◆ Exercise:
Every line below between the line holding "Viewport: 198px width, 215px height." and the line holding "This screenshot has width=431, height=324.", inclusive, should be repeated exactly, and all other lines omitted.
[Dataset content — start]
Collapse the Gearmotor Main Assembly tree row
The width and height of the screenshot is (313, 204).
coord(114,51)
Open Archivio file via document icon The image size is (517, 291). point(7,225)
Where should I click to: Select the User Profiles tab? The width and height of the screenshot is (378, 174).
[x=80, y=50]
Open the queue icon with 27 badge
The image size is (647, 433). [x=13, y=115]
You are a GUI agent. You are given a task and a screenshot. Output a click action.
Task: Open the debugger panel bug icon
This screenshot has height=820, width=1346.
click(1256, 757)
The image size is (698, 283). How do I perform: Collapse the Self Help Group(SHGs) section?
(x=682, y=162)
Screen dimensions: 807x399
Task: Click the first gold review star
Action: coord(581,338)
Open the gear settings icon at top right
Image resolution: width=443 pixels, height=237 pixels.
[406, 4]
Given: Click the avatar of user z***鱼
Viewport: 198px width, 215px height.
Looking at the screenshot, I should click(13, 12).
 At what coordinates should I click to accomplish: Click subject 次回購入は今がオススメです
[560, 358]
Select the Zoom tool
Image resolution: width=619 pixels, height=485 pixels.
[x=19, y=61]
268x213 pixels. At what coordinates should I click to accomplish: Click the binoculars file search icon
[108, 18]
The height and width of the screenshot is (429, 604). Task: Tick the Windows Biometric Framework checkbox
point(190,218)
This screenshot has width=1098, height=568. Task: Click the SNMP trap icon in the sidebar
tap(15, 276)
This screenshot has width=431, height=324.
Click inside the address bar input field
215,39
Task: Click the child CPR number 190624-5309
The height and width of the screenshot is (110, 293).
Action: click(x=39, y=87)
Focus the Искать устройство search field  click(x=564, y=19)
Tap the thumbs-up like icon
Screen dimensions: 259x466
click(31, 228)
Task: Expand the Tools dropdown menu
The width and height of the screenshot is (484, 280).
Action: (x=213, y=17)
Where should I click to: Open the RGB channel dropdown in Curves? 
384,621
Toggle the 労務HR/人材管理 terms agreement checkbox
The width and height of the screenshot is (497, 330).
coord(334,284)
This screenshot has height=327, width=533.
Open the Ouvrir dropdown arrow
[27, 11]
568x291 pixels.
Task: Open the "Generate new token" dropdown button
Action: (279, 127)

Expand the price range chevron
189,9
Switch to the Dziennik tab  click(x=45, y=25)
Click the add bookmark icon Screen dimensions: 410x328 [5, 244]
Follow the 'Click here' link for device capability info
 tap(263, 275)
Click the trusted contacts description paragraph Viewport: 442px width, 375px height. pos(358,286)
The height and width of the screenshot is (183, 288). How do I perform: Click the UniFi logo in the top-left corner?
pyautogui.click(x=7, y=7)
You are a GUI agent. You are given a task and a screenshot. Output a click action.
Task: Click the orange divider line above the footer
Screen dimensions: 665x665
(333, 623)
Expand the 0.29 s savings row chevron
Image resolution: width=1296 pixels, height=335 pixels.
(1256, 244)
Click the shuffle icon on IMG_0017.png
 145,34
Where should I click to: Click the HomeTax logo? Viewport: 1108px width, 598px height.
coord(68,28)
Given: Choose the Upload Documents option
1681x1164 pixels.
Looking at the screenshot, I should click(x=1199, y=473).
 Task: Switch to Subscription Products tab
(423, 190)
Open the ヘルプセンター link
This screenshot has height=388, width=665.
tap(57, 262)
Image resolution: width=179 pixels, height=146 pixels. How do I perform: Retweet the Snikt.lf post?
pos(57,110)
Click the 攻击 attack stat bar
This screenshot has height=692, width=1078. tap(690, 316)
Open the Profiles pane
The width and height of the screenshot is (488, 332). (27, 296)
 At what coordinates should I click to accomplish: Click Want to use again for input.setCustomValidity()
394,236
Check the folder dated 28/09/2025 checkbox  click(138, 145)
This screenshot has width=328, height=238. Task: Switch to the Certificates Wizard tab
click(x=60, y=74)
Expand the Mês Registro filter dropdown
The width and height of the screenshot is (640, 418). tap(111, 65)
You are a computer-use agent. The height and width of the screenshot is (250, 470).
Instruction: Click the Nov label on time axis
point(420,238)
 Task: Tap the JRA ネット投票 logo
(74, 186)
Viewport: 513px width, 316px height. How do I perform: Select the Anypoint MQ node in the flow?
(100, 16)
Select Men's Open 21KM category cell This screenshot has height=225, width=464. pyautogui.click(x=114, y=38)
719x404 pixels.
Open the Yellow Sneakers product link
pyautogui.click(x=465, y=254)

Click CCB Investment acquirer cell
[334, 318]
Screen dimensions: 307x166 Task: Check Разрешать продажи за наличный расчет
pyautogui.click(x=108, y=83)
[Dataset content — finish]
◆ Problem solution:
Viewport: 198px width, 215px height.
Looking at the screenshot, I should click(13, 12).
 At what coordinates should I click to accomplish: Click subject 次回購入は今がオススメです
[560, 358]
Select the Zoom tool
Image resolution: width=619 pixels, height=485 pixels.
[x=19, y=61]
268x213 pixels. At what coordinates should I click to accomplish: Click the binoculars file search icon
[108, 18]
The height and width of the screenshot is (429, 604). Task: Tick the Windows Biometric Framework checkbox
point(190,218)
This screenshot has width=1098, height=568. Task: Click the SNMP trap icon in the sidebar
tap(15, 276)
This screenshot has width=431, height=324.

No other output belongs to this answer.